MAYBE the weather is to blame. It has basically been raining since last weekend. The gray skies that have blanketed the metro since the weather bureau announced the arrival of two weather disturbances certainly haven’t help.
Maybe it was the announcement that there are fewer contingents in this year’s Sinulog Grand Parade.
Councilor Hanz Abella, Sinulog executive committee head, had said that only a few signified to join this year’s celebration because of the change in administration. Apparently, being a Sto. Niño devotee did not guarantee an election win last May.
Maybe it has something to do with the presence of authorities on basically every major street corner in Cebu City.
I know they’re there to make the public safe. After all, their job is to guard us against any threats. But their very presence is a reminder of what can or might happen. And that’s not a good feeling. But hey, I’m still glad they’re there.
Or maybe the public can’t imagine one whole day without texting, or taking selfies or whatever it is that they do with their smartphones.
After all, there might not be any cellphone activity this Sunday because authorities are thinking of shutting down the system. Apparently, they’re afraid someone might use a cellphone to trigger a bomb.
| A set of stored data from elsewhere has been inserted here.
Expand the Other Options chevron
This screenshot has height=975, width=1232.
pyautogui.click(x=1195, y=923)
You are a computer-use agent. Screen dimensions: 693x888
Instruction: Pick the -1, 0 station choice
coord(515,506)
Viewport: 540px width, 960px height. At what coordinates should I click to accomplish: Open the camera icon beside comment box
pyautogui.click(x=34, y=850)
Think Hilongos, Leyte. I’m sure the twin explosions during the town’s fiesta last Dec. 28 have been on the back of everyone’s minds even though PNP 8 Director Elmer Beltejar has already identified the alleged culprit, the Maute terrorist group in Mindanao. He said the explosive device used is similiar to the ones planted in the Davao and Cotabato bombings, as well as in front of the US Embassy in Manila.
However, these factors still don’t explain why the lead-up to Cebu’s grandest religious and cultural festival seems somehow ho-hum.
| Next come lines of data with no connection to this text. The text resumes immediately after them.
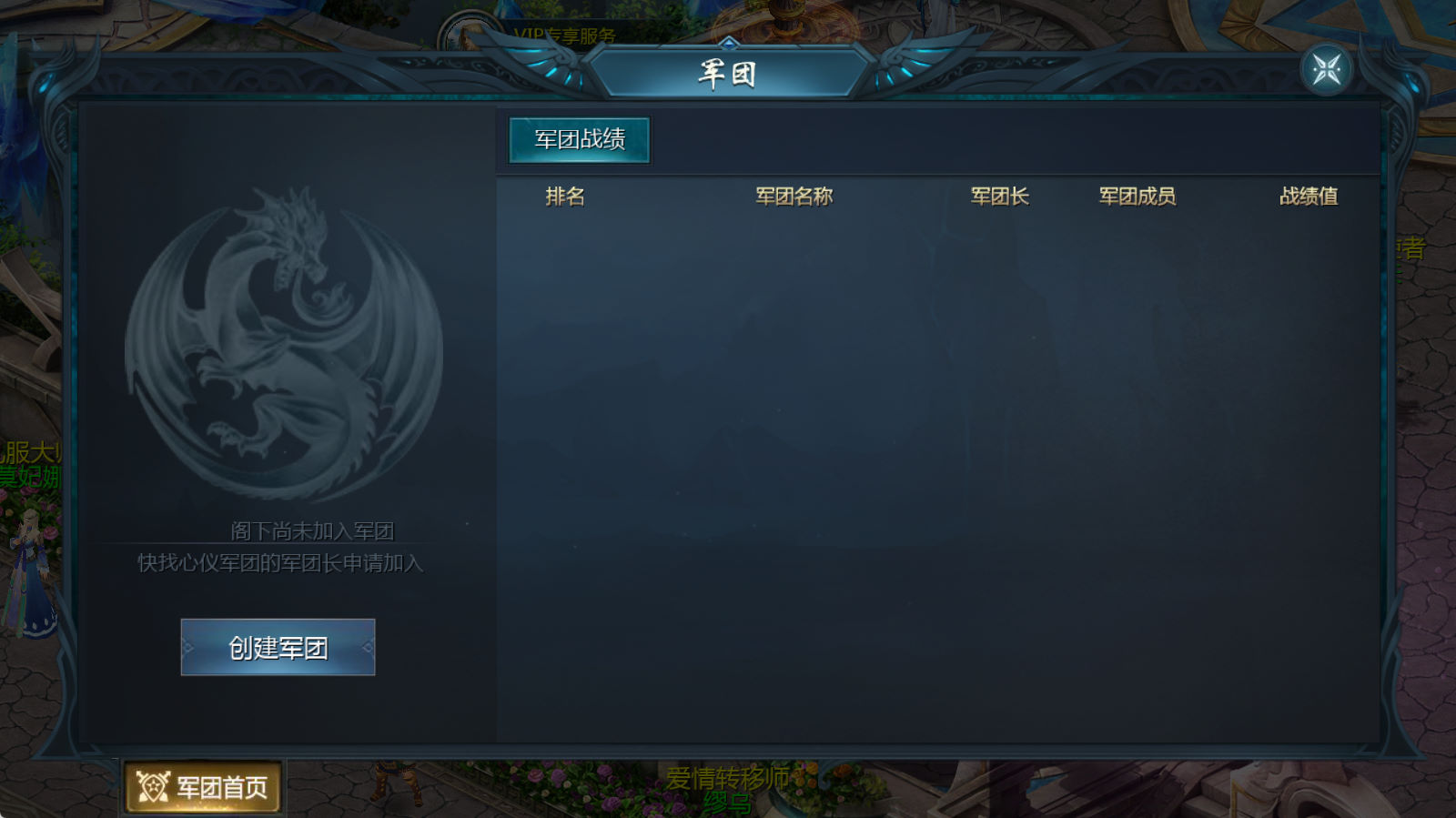This screenshot has width=1456, height=818.
Task: Sort by the 战绩值 column header
Action: point(1309,196)
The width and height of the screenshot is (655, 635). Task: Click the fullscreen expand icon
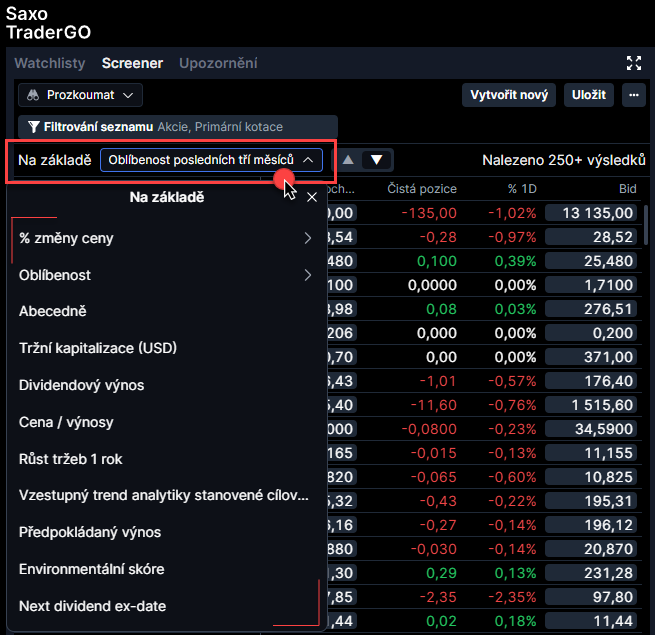click(633, 63)
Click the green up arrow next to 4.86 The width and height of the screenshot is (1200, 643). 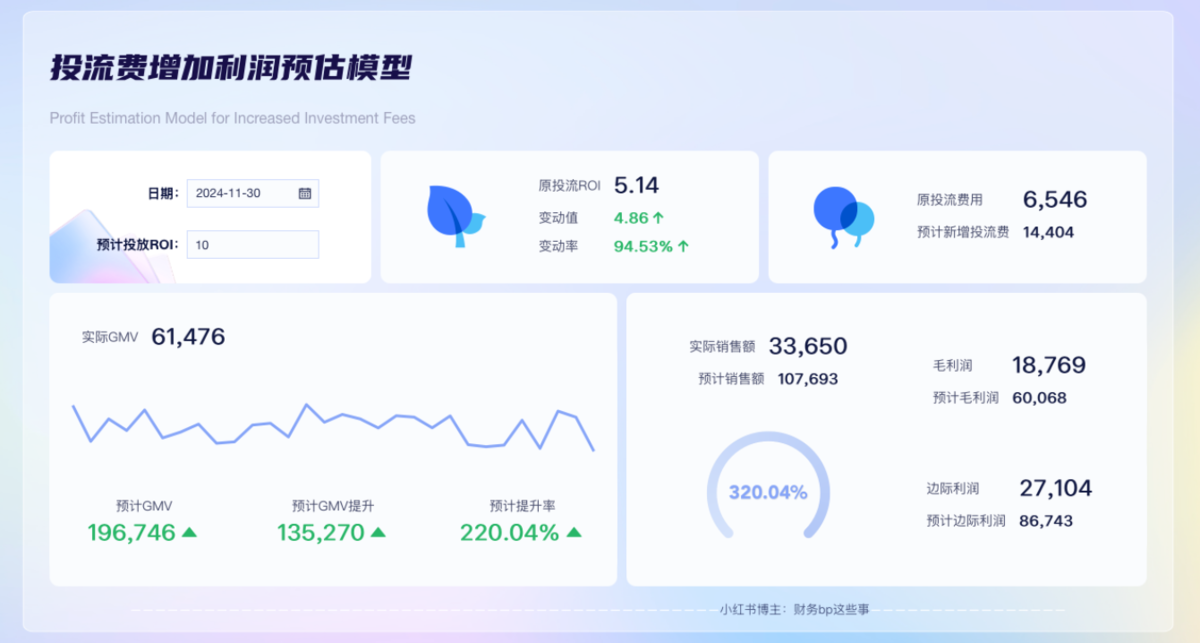pos(659,217)
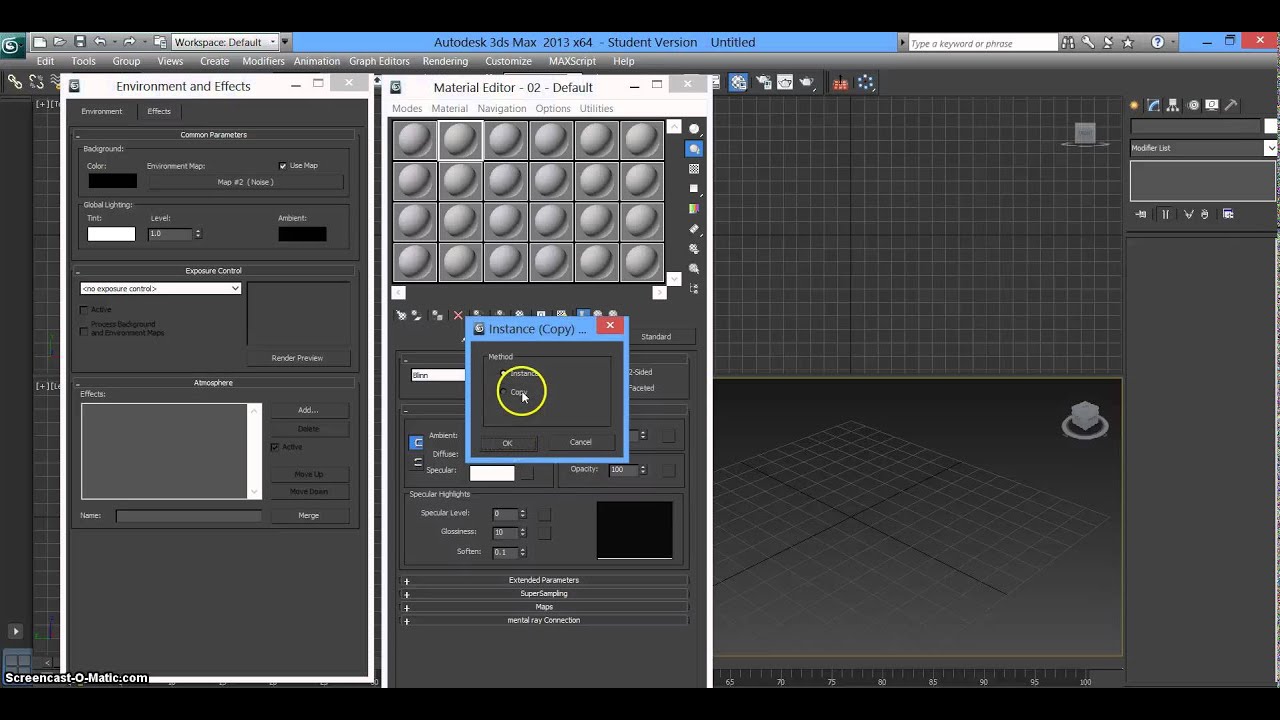Select the Copy radio button
This screenshot has width=1280, height=720.
tap(505, 392)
You know what I mean? The metro is usually buzzing with activities this time of the year, and yet... It’s only a few days from the Sinulog triathlon--fluvial parade, solemn procession and the grand parade—and it’s like business as usual.
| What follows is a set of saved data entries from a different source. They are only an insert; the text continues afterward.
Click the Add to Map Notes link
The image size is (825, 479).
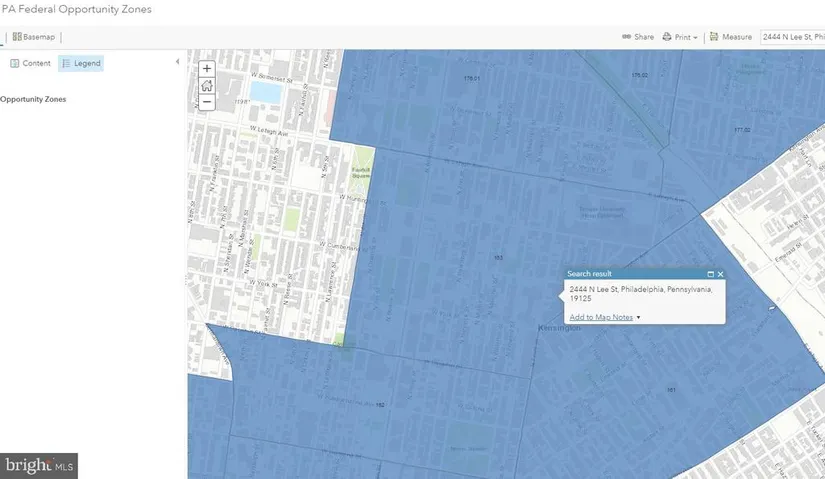[x=601, y=317]
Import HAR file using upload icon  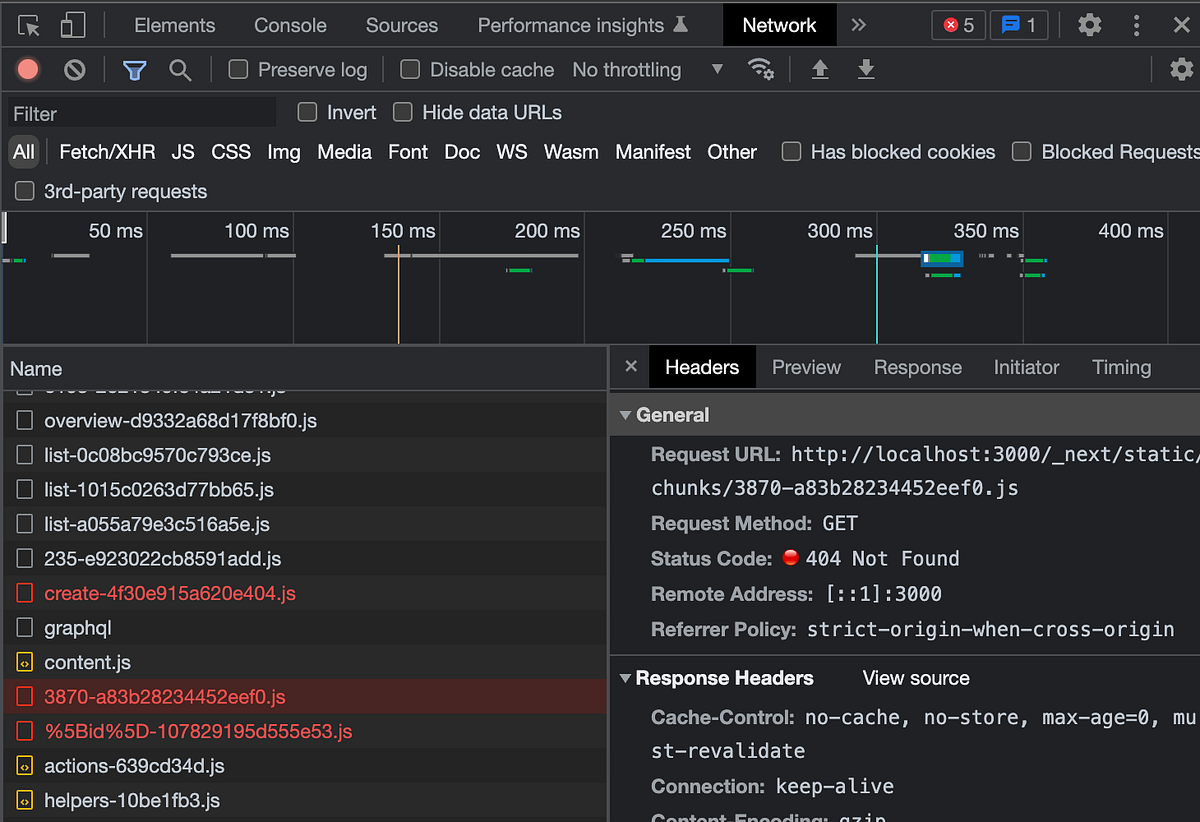tap(819, 69)
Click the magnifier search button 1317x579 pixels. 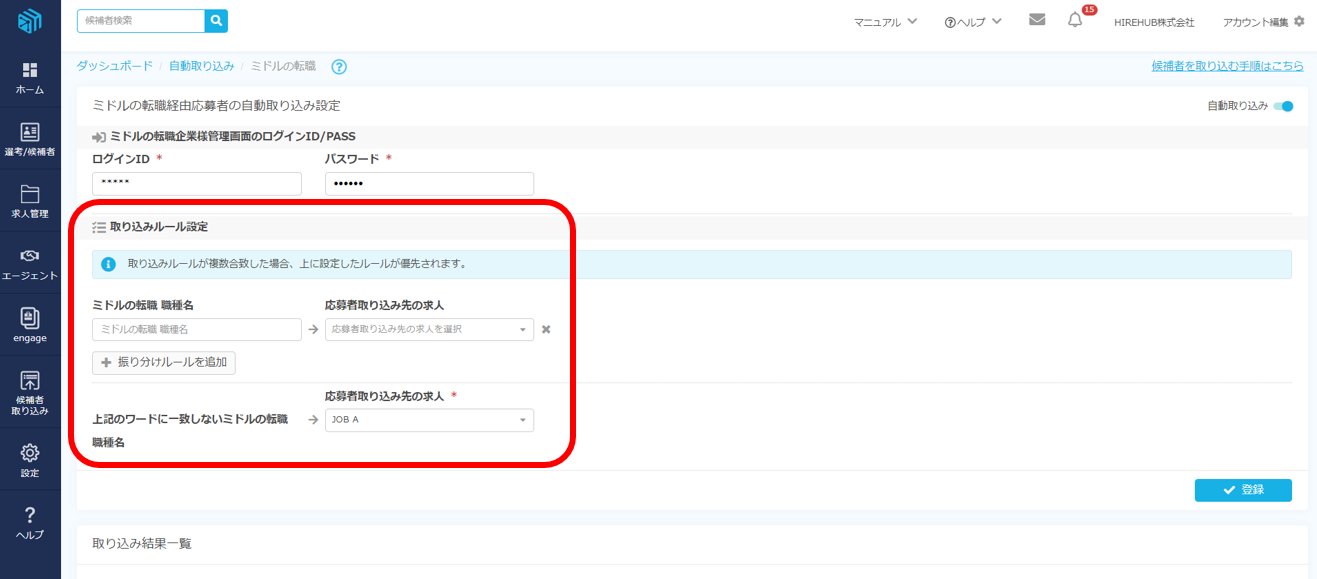coord(216,20)
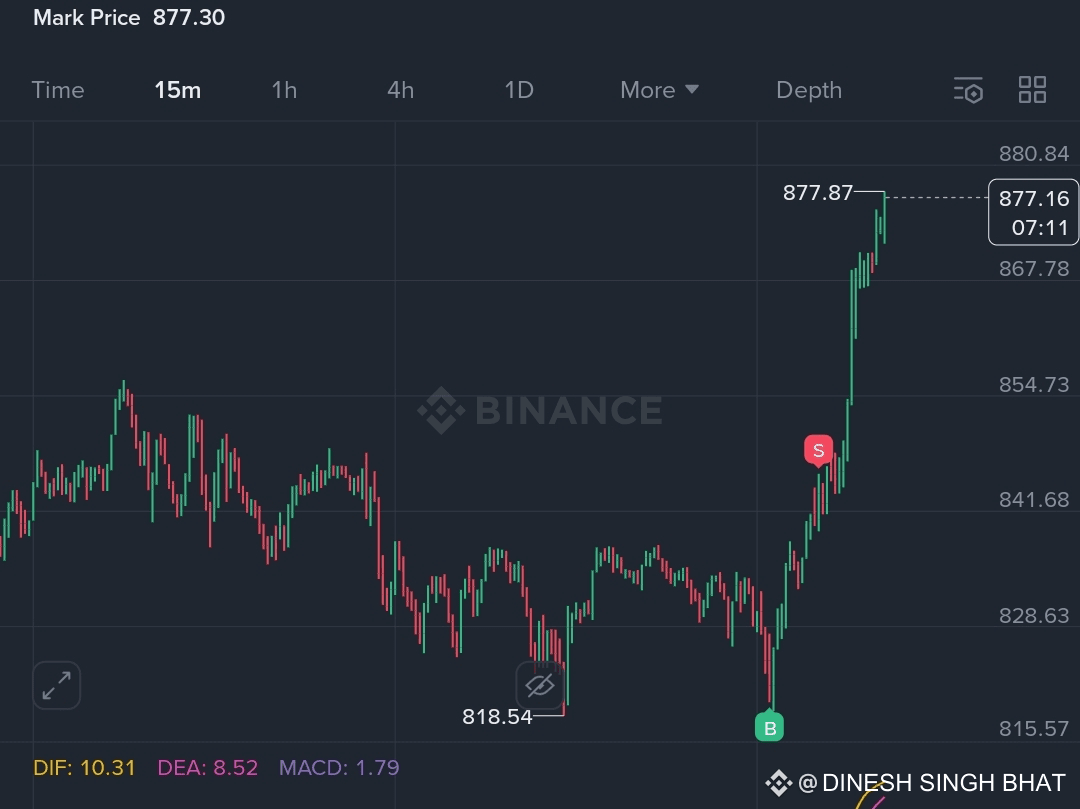Open chart indicator settings icon

click(x=968, y=90)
I have a nagging feeling Mayor Tomas Osmeña might have something to do with this. He did cut short the carousel route from six to four kilometers. He also issued strict warnings to drunken revelers: anyone caught harassing merrymakers will be detained in mobile “jails.” Or maybe it was his ban on street parties that has put a damper on the occasion.
Not that I mind. Maybe I’m just too old to appreciate the hedonism associated with the event. You know how it is? Been there, done that.
Or, and this is a bit far-fetched, maybe it’s the Sto. Niño’s way of reminding us not to lose sight of the real meaning of the celebration.